Most of us have felt the symptoms of moral injury: frustration, anger, disgust, guilt. A recent report describes three levels of stressors in health care occurring during the pandemic, which are not dissimilar to those wartime events described previously.

  • Severe moral stressors, such as the denial of treatment to a COVID-19 patient owing to lack of resources, the inability to provide optimal care to non–COVID-19 patients for many reasons, and concern about passing COVID to loved ones.
  • Moderate moral stressors, such as preventing visitors, especially to dying patients, triaging patients for healthcare services with inadequate information, and trying to solve the tension between the need for self-preservation and the need to treat.
  • Lower-level but common moral challenges, especially in the community – for example, seeing others not protecting the community by hoarding food, gathering for large parties, and not social distancing or wearing masks. Such stressors lead to frustration and contempt, especially from healthcare workers making personal sacrifices and who may be at risk for infection caused by these behaviors.

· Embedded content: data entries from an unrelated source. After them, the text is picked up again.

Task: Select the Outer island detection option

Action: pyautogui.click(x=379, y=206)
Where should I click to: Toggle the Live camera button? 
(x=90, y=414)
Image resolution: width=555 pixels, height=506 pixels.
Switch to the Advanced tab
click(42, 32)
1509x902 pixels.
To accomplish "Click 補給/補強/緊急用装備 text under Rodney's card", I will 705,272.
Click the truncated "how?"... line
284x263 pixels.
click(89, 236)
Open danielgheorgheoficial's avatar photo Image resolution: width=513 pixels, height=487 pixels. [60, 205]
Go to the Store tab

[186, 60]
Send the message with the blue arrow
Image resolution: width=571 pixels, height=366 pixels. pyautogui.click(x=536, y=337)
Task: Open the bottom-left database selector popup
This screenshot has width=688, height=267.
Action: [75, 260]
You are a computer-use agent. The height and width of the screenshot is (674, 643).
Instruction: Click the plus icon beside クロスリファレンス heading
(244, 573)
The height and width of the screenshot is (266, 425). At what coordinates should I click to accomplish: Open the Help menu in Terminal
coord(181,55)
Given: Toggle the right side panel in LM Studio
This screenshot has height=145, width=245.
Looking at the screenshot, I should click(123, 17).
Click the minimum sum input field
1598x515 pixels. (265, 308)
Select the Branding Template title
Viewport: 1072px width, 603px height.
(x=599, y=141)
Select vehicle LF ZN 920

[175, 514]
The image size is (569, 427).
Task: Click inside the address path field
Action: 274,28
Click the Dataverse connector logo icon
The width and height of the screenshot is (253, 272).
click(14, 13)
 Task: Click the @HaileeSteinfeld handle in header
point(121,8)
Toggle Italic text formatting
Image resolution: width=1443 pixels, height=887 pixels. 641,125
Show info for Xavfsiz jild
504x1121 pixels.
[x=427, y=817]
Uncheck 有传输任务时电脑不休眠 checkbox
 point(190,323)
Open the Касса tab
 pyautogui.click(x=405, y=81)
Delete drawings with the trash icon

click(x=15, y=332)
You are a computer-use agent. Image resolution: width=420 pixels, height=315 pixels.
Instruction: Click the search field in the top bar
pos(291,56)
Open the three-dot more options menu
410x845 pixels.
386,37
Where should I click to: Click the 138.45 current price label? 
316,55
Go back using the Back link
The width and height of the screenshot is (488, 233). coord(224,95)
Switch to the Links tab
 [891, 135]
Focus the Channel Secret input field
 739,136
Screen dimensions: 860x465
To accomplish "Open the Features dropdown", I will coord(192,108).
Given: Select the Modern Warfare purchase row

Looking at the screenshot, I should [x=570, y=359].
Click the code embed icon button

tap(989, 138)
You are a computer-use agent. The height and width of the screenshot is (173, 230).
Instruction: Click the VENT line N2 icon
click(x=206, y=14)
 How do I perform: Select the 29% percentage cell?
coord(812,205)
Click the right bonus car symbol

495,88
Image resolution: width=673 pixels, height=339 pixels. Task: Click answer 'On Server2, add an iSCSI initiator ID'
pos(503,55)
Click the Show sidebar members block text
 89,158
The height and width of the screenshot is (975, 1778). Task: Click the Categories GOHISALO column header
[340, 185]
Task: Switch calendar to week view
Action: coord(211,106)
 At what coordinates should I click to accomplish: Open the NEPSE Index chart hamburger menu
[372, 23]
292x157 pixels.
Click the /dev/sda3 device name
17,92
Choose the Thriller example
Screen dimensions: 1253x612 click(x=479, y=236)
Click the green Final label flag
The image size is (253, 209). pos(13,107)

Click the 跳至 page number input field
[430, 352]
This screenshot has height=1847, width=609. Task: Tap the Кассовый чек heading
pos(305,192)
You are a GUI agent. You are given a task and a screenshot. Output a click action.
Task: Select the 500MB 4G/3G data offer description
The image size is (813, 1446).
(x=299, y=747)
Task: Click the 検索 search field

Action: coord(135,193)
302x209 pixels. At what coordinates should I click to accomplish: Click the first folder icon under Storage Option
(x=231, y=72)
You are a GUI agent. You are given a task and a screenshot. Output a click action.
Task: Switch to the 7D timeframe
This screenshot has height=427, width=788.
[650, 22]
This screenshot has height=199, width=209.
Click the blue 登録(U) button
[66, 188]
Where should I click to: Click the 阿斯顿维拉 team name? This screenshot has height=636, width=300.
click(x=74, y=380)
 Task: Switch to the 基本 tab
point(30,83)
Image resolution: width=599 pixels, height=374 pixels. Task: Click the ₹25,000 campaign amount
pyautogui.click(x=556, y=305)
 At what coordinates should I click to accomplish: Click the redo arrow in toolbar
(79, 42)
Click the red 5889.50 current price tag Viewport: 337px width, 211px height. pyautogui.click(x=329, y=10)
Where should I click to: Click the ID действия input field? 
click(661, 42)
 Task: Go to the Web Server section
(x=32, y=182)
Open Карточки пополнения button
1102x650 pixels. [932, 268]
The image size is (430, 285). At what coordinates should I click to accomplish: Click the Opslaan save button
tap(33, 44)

Every one of us is affected by these stressors. I certainly am.

What are the outcomes? We know that moral injuries are a risk factor for the development of mental health problems and burnout, and not surprisingly we are seeing that mental health problems, suicidality, and substance use disorders have increased markedly during COVID-19, as recently detailed by the CDC.

Common emotions that occur in response to moral injuries are: feelings of guilt, shame, anger, sadness, anxiety, and disgust; intrapersonal outcomes, including lowered self-esteem, high self-criticism, and beliefs about being bad, damaged, unworthy, failing, or weak; interpersonal outcomes, including loss of faith in people, avoidance of intimacy, and lack of trust in authority figures; and existential and spiritual outcomes, including loss of faith in previous religious beliefs and no longer believing in a just world.

Moral injuries tend to originate primarily from systems-based problems, as we have seen with the lack of concerted national approaches to the pandemic. On the positive side, solutions typically also involve systems-based changes, which in this case may mean changes in leadership styles nationally and locally, as well as changes in the culture of medicine and the way healthcare is practiced and managed in the modern era. We are starting to see some of those changes with the increased use of telemedicine and health technologies, as well as more of a focus on the well-being of health care workers, now deemed “essential.”

As individuals, we are not helpless. There are things we can do in our workplaces to create change. I suggest:

  • Acknowledge that you, like me, are affected by these stressors. This is not a secret, and you should not be ashamed of your feelings.
  • Talk with your colleagues, loved ones, and friends about how you and they are affected. You are not alone. Encourage others to share their thoughts, stories, and feelings.
  • Put this topic on your meeting and departmental agendas and discuss these moral issues openly with your colleagues. Allow sufficient time to engage in open dialogue.
  • Work out ways of assisting those who are in high-risk situations, especially for moderate to severe injuries. Be supportive toward those affected.
  • Modify policies and change rosters and rotate staff between high- and low-stress roles. Protect and support at-risk colleagues.
  • Think about difficult ethical decisions in advance so they can be made by groups, not individuals, and certainly not “on the fly.”
  • Keep everyone in your workplace constantly informed, especially of impending staff or equipment shortages.
  • Maintain your inherent self-care and resilience with rest, good nutrition, sleep, exercise, love, caring, socialization, and work-life balance.
  • Be prepared to access the many professional support services available in our community if you are intensely distressed or if the above suggestions are not enough.

Remember, we are in this together and will find strength in each other. This too will pass.

This article first appeared on Medscape.com.